En 1992 naît sous la plume de Khal Torabully un néologisme qui désormais incarne un courant de pensée qui se veut aussi littéraire. Dans son texte Cale d’étoiles, l’auteur né en 1956 à Port-Louis, use du terme coolitude, déclinaison du mot coolie par lequel étaient désignés les travailleurs, souvent indiens, parfois chinois, qui remplacèrent les esclaves au XIXe siècle et dont le sort n’était guère plus enviable. Ainsi, Khal Torabully décide de mettre en exergue les influences, parfois lointaines, qui ont donné naissance à l’identité contemporaine de l’île Maurice, et tend à créer une passerelle avec les descendants des premiers esclaves qui ont quant à eux précieusement défendu le créole. En cela, il va encore plus loin que Camille de Rauville (1910-1986) qui avait théorisé l’indianocéanisme mais qui, dans sa volonté de rapprochement puis de définition d’une littérature spécifique à l’océan Indien, s’était cantonné à reconnaître la prédilection pour l’usage du français et l’existence de mythes fondateurs comme seuls dénominateurs communs.

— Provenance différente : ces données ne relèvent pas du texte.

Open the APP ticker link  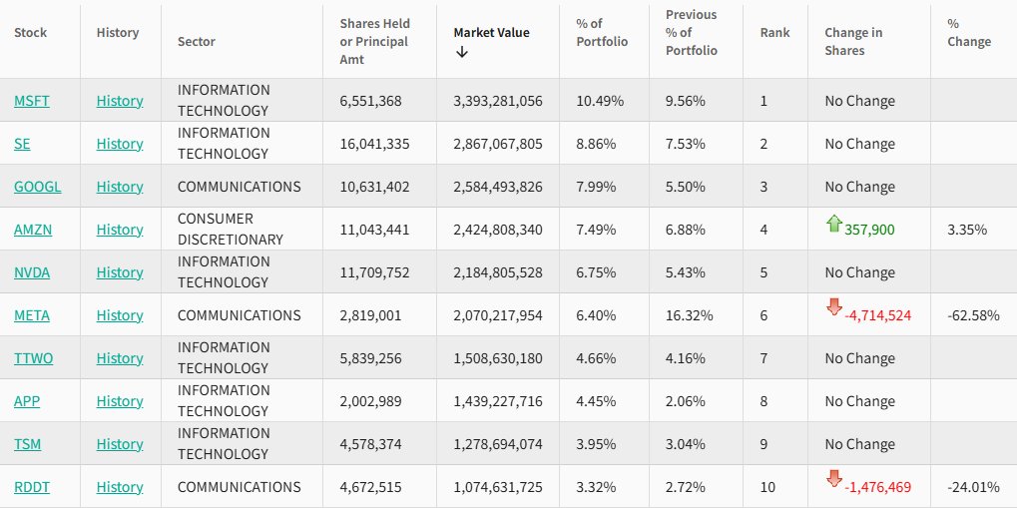click(27, 401)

Alors, une nouvelle langue, riche de ses métissages, serait-elle en train de s’affirmer dans la littérature mauricienne ?

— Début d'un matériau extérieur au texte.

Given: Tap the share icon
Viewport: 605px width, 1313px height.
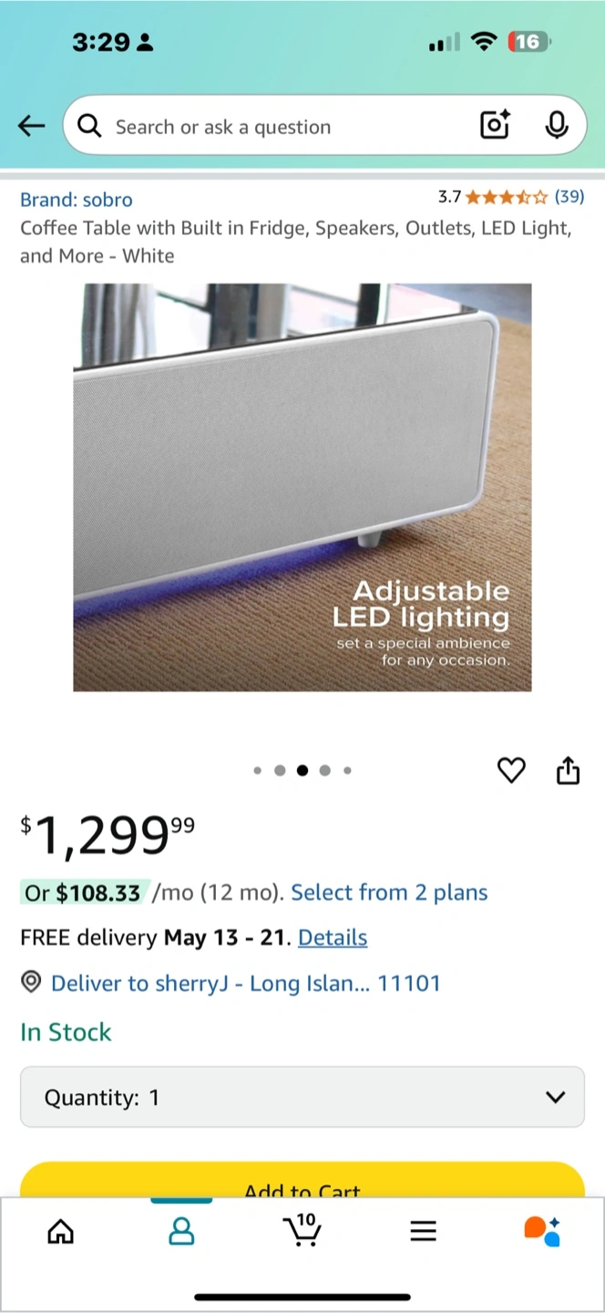Looking at the screenshot, I should click(568, 770).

À en croire le plurilinguisme de deux de ses plus ferventes représentantes, la question semble ne pas avoir à se poser. Ananda Devi est née en 1957 dans le district de Grand Port de parents d’origine indienne, étudiante à Londres, publiant tout d’abord en Afrique, elle vit désormais en France et c’est à Paris qu’elle fait paraître en 2017 un recueil trilingue créole-français-anglais (Ceux du large, éditions Bruno Doucey). Elle est par ailleurs l’auteure de nombreux romans, notamment Eve et ses décombres (Gallimard, 2006) qui reçut le prix des Cinq continents de la francophonie et le prix RFO du livre, Le Sari vert (Gallimard, 2009) et le très essentiel Les Hommes qui me parlent chez le même éditeur en 2011. Shenaz Patel, qui a vu le jour en 1966 à Rose-Hill, joue pour sa part de son bilinguisme en donnant traduction d’œuvres aussi diverses que les albums de Tintin ou les pièces de Beckett. Elle a par ailleurs signé plusieurs romans dont Le Silence des Chagos aux éditions de l’Olivier en 2005. Enfin, nul n’est besoin aujourd’hui de présenter Natacha Appanah mise en lumière par le prix Fémina des lycéens qui lui fut décerné en 2016 pour Tropique de la violence, un roman dans une œuvre déjà féconde qui compte désormais une dizaine de publications. Fille d’engagés indiens, auxquels elle rendait hommage dans son premier opus Les Rochers de Poudre d’Or paru en 2006 chez Gallimard, et par là vraie ambassadrice de la coolitude, elle a pour langue maternelle le créole mauricien mais écrit en français. Elle ne cesse dans ses écrits d’interroger ses racines et donne à voir, tout comme Ananda Devi, une autre vision de son île natale, bien loin des clichés touristiques. Intime et personnel, son dernier roman, La mémoire délavée (Mercure de France, 2023) évoque ses souvenirs d'enfance et, à travers l'histoire de ses aïeux, celle des engagés indiens.